Introduction of TAK-003 Dengue Vaccine in India

India’s dengue vaccination journey has reached a significant milestone with the approval of Takeda’s tetravalent dengue vaccine, TAK-003 or Qdenga, for individuals aged 4 to 60 years. This vaccine has been evaluated in trials involving over 28,000 participants and approved in over 40 countries. It promises to change the approach from reactive vector control to preventive vaccination, marking a significant step in combating dengue.

Advantages of TAK-003

• Evaluated in large global trials with more than 28,000 participants.
• Approved in over 40 countries.
• No requirement for pre-vaccination screening for prior dengue infection.
• Demonstrates good safety and strong protection against severe dengue and hospitalization.

Challenges and Limitations

The vaccine’s efficacy varies across different dengue serotypes:

• Strong performance against DENV-2, but lower effectiveness against DENV-3 and DENV-4.
• India’s evolving dengue epidemiology shows increasing cases of DENV-3, potentially impacting vaccine effectiveness at the population level.
• TAK-003 is likely to reduce disease severity rather than prevent infection, necessitating continued vector control measures.

Cost and Accessibility

• The vaccine is costly, with prices expected to be Rs 3,000-6,000 per dose and Rs 6,000-12,000 for the full course.
• Potential limited uptake in the initial years, primarily in the private sector or targeted high-burden areas.
• Affordability and compliance challenges, particularly for lower-income and rural populations.
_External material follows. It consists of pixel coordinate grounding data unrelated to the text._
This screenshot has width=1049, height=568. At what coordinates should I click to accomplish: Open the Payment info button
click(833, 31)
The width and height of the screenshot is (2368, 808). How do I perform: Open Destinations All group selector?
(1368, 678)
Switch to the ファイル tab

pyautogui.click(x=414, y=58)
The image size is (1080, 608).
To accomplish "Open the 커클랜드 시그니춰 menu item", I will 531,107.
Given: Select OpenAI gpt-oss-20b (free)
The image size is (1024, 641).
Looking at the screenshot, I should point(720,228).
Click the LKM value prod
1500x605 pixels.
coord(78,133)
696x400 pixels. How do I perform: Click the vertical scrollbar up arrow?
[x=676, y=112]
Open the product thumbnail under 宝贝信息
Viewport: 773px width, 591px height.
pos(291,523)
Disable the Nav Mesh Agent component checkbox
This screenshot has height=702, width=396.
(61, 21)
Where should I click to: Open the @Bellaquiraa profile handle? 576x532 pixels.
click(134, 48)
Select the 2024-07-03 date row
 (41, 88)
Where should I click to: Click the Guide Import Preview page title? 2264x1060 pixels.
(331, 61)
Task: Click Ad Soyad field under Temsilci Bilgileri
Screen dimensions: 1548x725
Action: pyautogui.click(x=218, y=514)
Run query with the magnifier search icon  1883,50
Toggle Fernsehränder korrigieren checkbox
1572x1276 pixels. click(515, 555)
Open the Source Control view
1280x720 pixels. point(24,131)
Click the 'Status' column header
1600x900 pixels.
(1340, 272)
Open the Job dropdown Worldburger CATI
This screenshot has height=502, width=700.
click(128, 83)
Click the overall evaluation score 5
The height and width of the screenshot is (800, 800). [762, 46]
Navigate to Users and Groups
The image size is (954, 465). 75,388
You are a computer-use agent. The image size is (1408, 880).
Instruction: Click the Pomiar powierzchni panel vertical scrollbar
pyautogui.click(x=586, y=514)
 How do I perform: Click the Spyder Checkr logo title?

Future Perspectives and Developments

The SEC has mandated post-marketing safety and effectiveness studies, crucial for understanding the vaccine’s performance in diverse Indian conditions. Looking forward:

• A second generation of vaccines, based on NIH’s TV003 platform, is undergoing evaluation.
• An indigenous candidate, DengiAll, developed by Panacea Biotec, is in phase III trials, aiming for balanced protection across all serotypes.
• Potential availability of more effective vaccines by 2027, offering single-dose regimens and broader serotype coverage.

Conclusion

For policymakers, balancing the immediate need to reduce severe dengue with the long-term strategy of adopting better vaccines as evidence evolves is crucial. Clinicians must ensure clear communication about the vaccine's realistic benefits. The introduction of a dengue vaccine should be seen as the beginning of a new phase in combating dengue, with TAK-003 being a valuable tool, though not the final answer.